▶ YOUR TASK:
Format the rows as a JSON list of strings, one string per line and no blank lines, starting with the line that contains "1400x863 pixels. At" and going on through the line that contains "(x=1274, y=31)". Include only those lines.
-- RECORD LIST start --
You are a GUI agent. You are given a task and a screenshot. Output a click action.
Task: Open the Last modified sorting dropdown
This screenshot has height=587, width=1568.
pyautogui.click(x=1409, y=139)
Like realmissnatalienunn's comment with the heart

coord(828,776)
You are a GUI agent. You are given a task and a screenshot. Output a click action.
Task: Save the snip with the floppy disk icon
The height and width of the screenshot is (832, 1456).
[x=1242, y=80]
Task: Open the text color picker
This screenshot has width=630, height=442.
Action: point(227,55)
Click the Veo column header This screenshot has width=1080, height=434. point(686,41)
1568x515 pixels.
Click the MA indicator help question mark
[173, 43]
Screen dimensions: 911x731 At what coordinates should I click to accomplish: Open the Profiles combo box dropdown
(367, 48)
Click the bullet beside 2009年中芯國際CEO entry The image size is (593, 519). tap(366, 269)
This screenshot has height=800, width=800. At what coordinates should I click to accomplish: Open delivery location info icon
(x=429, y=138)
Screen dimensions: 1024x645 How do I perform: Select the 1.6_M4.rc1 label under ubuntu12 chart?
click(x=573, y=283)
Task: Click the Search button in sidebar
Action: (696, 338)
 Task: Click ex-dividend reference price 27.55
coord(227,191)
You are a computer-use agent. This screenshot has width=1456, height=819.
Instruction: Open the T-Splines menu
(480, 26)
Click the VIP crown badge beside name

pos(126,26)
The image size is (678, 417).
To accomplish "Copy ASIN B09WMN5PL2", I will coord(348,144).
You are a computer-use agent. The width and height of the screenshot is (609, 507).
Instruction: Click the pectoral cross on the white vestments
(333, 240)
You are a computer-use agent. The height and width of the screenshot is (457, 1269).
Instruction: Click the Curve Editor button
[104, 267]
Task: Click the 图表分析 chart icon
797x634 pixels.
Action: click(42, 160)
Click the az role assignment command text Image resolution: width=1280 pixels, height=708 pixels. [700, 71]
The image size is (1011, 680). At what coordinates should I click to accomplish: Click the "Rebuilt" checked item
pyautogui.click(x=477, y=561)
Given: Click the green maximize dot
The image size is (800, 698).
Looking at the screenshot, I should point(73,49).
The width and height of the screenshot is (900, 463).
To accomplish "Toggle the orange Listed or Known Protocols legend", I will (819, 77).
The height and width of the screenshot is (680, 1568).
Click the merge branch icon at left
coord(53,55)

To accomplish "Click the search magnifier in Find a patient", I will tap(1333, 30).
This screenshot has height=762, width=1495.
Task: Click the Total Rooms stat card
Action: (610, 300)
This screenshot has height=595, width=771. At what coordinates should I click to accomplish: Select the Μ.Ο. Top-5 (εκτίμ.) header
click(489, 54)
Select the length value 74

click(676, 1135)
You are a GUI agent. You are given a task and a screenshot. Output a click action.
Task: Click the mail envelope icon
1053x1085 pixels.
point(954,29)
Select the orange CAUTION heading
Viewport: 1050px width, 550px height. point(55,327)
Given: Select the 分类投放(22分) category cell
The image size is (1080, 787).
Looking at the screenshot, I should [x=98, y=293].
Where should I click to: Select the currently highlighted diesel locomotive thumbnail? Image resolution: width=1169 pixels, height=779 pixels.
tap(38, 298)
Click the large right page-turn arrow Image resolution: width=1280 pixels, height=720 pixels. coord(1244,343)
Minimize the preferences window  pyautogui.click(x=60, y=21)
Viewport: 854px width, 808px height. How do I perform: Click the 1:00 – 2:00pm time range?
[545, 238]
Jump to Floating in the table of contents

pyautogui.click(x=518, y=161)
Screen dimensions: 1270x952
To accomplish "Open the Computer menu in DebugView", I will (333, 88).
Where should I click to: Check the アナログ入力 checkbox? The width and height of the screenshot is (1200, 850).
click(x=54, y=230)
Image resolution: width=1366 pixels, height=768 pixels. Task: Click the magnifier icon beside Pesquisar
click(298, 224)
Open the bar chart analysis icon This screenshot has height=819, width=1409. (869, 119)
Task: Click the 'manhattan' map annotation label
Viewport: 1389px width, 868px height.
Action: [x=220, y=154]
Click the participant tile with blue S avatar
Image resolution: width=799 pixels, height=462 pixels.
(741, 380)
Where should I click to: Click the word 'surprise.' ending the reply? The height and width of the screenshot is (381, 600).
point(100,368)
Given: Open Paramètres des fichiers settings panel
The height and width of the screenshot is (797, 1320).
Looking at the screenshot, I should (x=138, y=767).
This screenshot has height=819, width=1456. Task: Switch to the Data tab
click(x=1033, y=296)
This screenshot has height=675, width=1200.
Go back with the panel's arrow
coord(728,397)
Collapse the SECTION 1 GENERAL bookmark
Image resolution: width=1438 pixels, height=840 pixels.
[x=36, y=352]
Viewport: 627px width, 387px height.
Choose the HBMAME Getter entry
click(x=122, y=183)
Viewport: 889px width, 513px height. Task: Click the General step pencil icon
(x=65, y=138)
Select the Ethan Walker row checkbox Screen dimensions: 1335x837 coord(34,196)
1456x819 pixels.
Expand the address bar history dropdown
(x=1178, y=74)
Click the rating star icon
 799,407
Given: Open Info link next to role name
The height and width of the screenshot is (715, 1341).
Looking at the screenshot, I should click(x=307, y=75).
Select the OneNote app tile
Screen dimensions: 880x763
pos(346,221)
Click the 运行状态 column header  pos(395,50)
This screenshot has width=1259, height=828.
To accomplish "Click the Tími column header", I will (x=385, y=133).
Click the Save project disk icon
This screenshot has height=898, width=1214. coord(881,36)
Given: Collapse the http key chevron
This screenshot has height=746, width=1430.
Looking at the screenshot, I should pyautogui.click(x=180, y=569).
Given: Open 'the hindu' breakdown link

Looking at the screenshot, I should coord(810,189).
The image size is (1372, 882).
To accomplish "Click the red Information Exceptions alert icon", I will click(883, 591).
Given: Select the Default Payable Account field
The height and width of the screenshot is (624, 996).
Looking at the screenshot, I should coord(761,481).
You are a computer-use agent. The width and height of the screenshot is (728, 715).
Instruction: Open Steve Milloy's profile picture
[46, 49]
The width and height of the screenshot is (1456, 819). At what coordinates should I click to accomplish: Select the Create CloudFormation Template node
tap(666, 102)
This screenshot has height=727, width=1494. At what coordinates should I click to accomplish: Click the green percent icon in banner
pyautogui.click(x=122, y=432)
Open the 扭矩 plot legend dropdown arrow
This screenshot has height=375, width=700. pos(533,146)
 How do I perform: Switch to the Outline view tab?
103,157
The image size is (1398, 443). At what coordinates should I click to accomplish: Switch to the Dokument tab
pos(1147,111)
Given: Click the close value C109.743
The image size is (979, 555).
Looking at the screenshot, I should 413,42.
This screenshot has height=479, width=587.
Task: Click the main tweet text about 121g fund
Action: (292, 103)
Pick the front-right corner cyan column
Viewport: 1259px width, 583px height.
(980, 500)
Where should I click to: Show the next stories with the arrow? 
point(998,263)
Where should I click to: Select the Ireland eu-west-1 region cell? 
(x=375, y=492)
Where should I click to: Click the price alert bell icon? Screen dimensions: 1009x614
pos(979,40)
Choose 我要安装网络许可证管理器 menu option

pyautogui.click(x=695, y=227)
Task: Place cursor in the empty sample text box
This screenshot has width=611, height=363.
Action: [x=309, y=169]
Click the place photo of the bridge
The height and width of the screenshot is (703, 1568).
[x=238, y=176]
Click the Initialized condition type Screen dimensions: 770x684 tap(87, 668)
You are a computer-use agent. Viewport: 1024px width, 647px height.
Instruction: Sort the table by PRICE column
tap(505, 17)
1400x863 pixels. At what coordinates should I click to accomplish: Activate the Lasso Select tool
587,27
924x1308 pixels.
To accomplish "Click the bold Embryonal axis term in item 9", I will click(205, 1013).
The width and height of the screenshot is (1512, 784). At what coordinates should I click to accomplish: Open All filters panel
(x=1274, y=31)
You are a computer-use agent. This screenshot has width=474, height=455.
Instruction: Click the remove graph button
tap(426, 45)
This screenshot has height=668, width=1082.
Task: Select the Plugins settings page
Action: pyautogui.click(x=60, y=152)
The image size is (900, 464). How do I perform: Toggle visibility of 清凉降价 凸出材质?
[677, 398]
-- RECORD LIST end --
▶ TASK SOLUTION:
[
  "1400x863 pixels. At what coordinates should I click to accomplish: Activate the Lasso Select tool",
  "587,27",
  "924x1308 pixels.",
  "To accomplish \"Click the bold Embryonal axis term in item 9\", I will click(205, 1013).",
  "The width and height of the screenshot is (1512, 784). At what coordinates should I click to accomplish: Open All filters panel",
  "(x=1274, y=31)"
]